Oldboy, apparently, is an even grander feast. Filled with unforgettably graphic visuals (a live octopus stars in one, scissors, hammers in others, and some expeditious dentistry) Oldboy is an Elizabethan revenge tragedy -- complete with the heart-wrenching twist -- of sadistic mastery.
A man (Oh Dae-su) is imprisoned by an anonymous captor and is freed after 15 years of incarceration, marked by mysterious visitors, hallucinations, and hypnosis. From the moment he is released, the pace is unrelenting and Oh Dae-su's excruciating 5-day journey to find his captor and seek revenge leads to an utter insanity that is as gripping as his bravura, resourcefulness and morphine-addled fight sequences. The bizarre plot, which assembles some memorable characters, is unveiled with a directorial sophistication that serves up the complexity of the script in succinct, and oftentimes exploitative manner. The acting is also true: Min Sik Choi is a frightening, frightening man.
The tastiest scene, undoubtedly, is a brawl between the untethered Oh Dae-su and a host of thugs.
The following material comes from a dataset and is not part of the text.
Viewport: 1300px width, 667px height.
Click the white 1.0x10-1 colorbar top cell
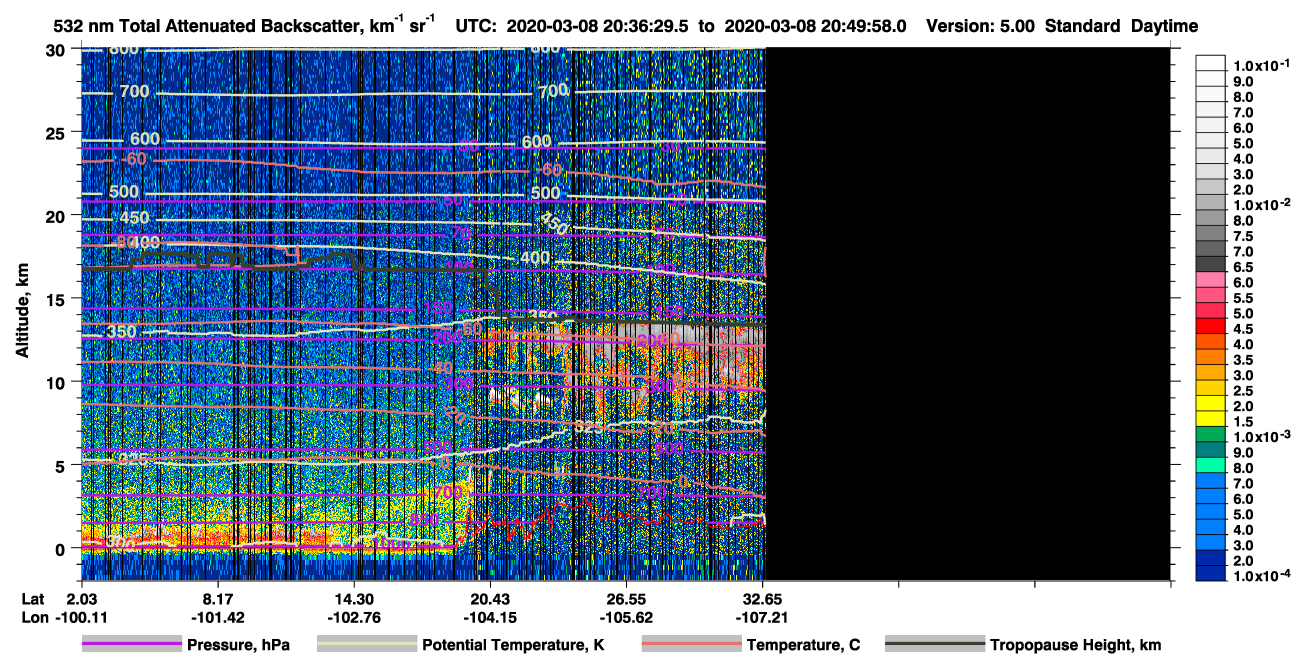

Set in a corridor, it plays out from a camera angle that borrows from Streetfighter video game fame -- the camera lets you watch from the side, as the blows are dealt from left to right. Drunk, claustrophobic and an utter mess.
Still, you'd be missing out on a lot if all you do is relish the action and the gore. Underneath the visual paranoia is an exotic thriller which mesmerizes on a higher level; as a reader of the Book of Job, my empathy goes out to the man losing his head, every blow transcends "sticking it to the man". So, take it for what it is, a masterpiece that will delight you with both ingenious storytelling and senseless brutality at a turbo-charged pace.
(I'm going to watch it again soon, as I feel I would have inevitably missed countless things from reading the subs.)